- PROBLEM TO WORK ON: Reprint the entire listing exactly.

- GIVEN DATA:
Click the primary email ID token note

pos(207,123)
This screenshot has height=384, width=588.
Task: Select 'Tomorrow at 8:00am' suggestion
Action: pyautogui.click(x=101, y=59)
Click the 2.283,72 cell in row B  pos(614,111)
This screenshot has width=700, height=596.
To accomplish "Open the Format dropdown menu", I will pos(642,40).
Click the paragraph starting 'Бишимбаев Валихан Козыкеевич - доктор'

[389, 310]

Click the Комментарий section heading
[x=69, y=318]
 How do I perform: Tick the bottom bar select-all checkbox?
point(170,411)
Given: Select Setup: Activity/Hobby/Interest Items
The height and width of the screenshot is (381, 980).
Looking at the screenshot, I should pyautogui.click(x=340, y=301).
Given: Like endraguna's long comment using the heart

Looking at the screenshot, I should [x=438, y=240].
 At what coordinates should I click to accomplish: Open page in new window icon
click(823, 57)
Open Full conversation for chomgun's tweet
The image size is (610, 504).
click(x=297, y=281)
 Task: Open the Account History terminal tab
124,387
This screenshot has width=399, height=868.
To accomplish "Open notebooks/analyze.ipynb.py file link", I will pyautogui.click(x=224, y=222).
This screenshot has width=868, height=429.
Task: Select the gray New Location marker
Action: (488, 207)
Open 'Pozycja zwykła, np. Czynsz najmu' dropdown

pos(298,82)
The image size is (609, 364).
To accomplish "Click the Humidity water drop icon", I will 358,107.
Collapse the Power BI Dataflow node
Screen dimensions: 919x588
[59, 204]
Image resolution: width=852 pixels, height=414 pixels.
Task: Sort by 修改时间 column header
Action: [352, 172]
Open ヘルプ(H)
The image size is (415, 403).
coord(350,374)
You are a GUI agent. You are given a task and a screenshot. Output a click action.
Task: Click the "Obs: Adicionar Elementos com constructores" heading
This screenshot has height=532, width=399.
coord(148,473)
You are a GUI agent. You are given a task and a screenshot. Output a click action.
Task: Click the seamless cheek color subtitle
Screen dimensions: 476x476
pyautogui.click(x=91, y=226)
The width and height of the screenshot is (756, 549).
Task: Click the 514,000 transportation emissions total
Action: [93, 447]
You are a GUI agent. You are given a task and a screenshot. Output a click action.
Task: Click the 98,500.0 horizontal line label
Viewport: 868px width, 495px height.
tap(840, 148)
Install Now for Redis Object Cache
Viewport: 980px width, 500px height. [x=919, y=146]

- RESPONSE:
Click the primary email ID token note

pos(207,123)
This screenshot has height=384, width=588.
Task: Select 'Tomorrow at 8:00am' suggestion
Action: pyautogui.click(x=101, y=59)
Click the 2.283,72 cell in row B  pos(614,111)
This screenshot has width=700, height=596.
To accomplish "Open the Format dropdown menu", I will pos(642,40).
Click the paragraph starting 'Бишимбаев Валихан Козыкеевич - доктор'

[389, 310]

Click the Комментарий section heading
[x=69, y=318]
 How do I perform: Tick the bottom bar select-all checkbox?
point(170,411)
Given: Select Setup: Activity/Hobby/Interest Items
The height and width of the screenshot is (381, 980).
Looking at the screenshot, I should pyautogui.click(x=340, y=301).
Given: Like endraguna's long comment using the heart

Looking at the screenshot, I should [x=438, y=240].
 At what coordinates should I click to accomplish: Open page in new window icon
click(823, 57)
Open Full conversation for chomgun's tweet
The image size is (610, 504).
click(x=297, y=281)
 Task: Open the Account History terminal tab
124,387
This screenshot has width=399, height=868.
To accomplish "Open notebooks/analyze.ipynb.py file link", I will pyautogui.click(x=224, y=222).
This screenshot has width=868, height=429.
Task: Select the gray New Location marker
Action: (488, 207)
Open 'Pozycja zwykła, np. Czynsz najmu' dropdown

pos(298,82)
The image size is (609, 364).
To accomplish "Click the Humidity water drop icon", I will 358,107.
Collapse the Power BI Dataflow node
Screen dimensions: 919x588
[59, 204]
Image resolution: width=852 pixels, height=414 pixels.
Task: Sort by 修改时间 column header
Action: [352, 172]
Open ヘルプ(H)
The image size is (415, 403).
coord(350,374)
You are a GUI agent. You are given a task and a screenshot. Output a click action.
Task: Click the "Obs: Adicionar Elementos com constructores" heading
This screenshot has height=532, width=399.
coord(148,473)
You are a GUI agent. You are given a task and a screenshot. Output a click action.
Task: Click the seamless cheek color subtitle
Screen dimensions: 476x476
pyautogui.click(x=91, y=226)
The width and height of the screenshot is (756, 549).
Task: Click the 514,000 transportation emissions total
Action: [93, 447]
You are a GUI agent. You are given a task and a screenshot. Output a click action.
Task: Click the 98,500.0 horizontal line label
Viewport: 868px width, 495px height.
tap(840, 148)
Install Now for Redis Object Cache
Viewport: 980px width, 500px height. [x=919, y=146]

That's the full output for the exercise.